# [ENUNCIADO DA TAREFA]
Pode redigitar sem nenhuma alteração o trecho do texto abaixo sobre a demissão de servidores públicos que vai de “Pela proposta, a” a “últimas cinco avaliações.”?

# [TEXTO]
====
A pauta conservadora a todo vapor.
Lasier: Vamos mexer com os brios de quem rende pouco. Muitos se atiram nas cordas porque se acomodam. Nossa intenção é atingir aqueles acomodados, os fantasmas e os indolentes, jamais o bom servidor” Foto: Marcos Oliveira/Agência Senado
Lasier: Vamos mexer com os brios de quem rende pouco. Muitos se atiram nas cordas porque se acomodam. Nossa intenção é atingir aqueles acomodados, os fantasmas e os indolentes, jamais o bom servidor” Foto: Marcos Oliveira/Agência Senado
O Senado deve retomar, ainda neste semestre, uma
discussão polêmica que afeta a vida de servidores públicos efetivos em todo o
país: a fixação de regras para a demissão por baixo desempenho. O senador
Lasier Martins (Podemos-RS) se articula para puxar da Comissão de Assuntos
Sociais (CAS) para o Plenário uma proposta que, na prática, flexibiliza a
estabilidade do funcionalismo – tema considerado tabu no Congresso desde a
Constituição de 1988.
Lasier relatou o Projeto de Lei Complementar
116/2017, aprovado pela Comissão de Constituição e Justiça (CCJ) em outubro de 2017, e busca o apoio do presidente
da Casa, Davi Alcolumbre (DEM-AP), e dos ministros da Casa Civil, Onyx
Lorenzoni, e da Economia, Paulo Guedes, para viabilizar a aprovação da medida.
Pela proposta, a avaliação será feita anualmente
por uma comissão e levará em conta, entre outros fatores, a produtividade e a
qualidade do serviço. Poderá ser exonerado quem receber nota inferior a 30% da
pontuação máxima por duas avaliações consecutivas ou tiver desempenho inferior
a 50% em três das últimas cinco avaliações.
Dos 27 governadores, 19 assinaram documento em que
sugerem flexibilização na demissão de servidores públicos.
Foto: Marcelo
Camargo/Abr
Para o senador, que foi um dos principais
articuladores da eleição de Davi Alcolumbre, as regras são necessárias para
“depurar” o serviço público e auxiliar no ajuste das contas públicas. “Vamos
mexer com os brios de quem rende pouco. Muitos se atiram nas cordas porque se
acomodam. Nossa intenção é atingir aqueles acomodados, os fantasmas e os
indolentes, jamais o bom servidor”, afirmou o parlamentar gaúcho ao Congresso
em Foco. “Vou dar um ‘ligeirão’ nele para levá-lo ao plenário. O governo
também quer a qualificação do serviço público”, acrescentou. Lasier já pediu
audiência com Onyx, com quem pretende abrir negociações no governo.
Tanto o relator quanto a autora do projeto, a
senadora Maria do Carmo (DEM-SE), defendem uma mesma avaliação periódica de
desempenho para todos os servidores públicos, sejam eles federais, estaduais ou
municipais. A justificativa é de que a regulação por cada ente federativo
levaria a regimes bastante diferenciados de aferição do desempenho funcional,
com reflexos sobre a extensão da estabilidade.
====
# [DADOS BRUTOS]
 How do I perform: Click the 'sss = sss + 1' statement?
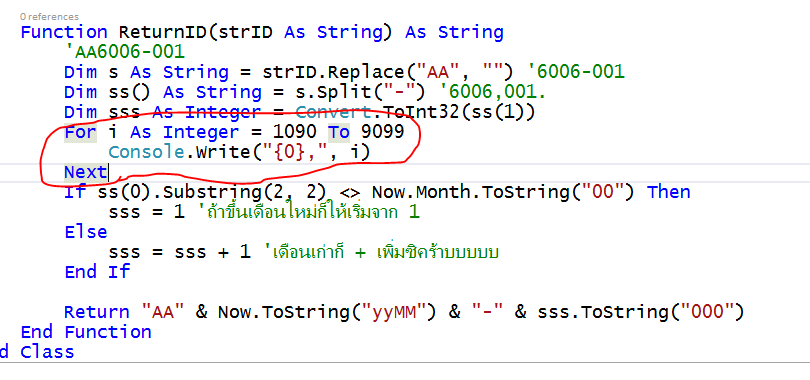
====
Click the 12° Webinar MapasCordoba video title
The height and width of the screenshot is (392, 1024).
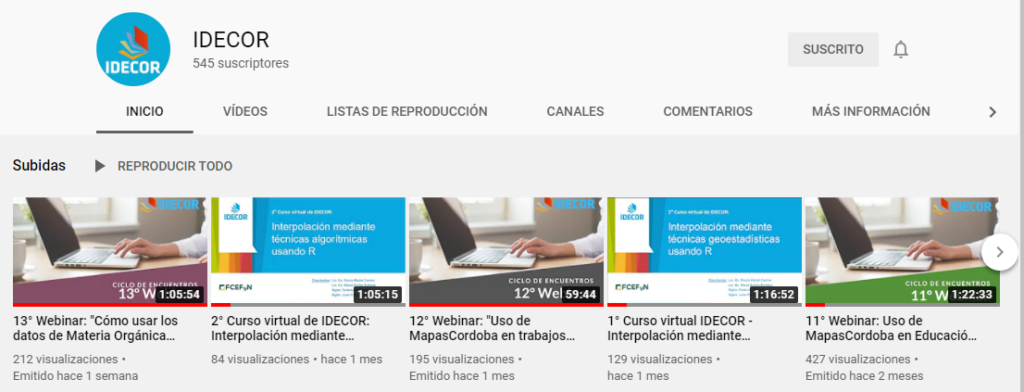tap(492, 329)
====
# [RESPOSTA DA TAREFA]
Pela proposta, a avaliação será feita anualmente
por uma comissão e levará em conta, entre outros fatores, a produtividade e a
qualidade do serviço. Poderá ser exonerado quem receber nota inferior a 30% da
pontuação máxima por duas avaliações consecutivas ou tiver desempenho inferior
a 50% em três das últimas cinco avaliações.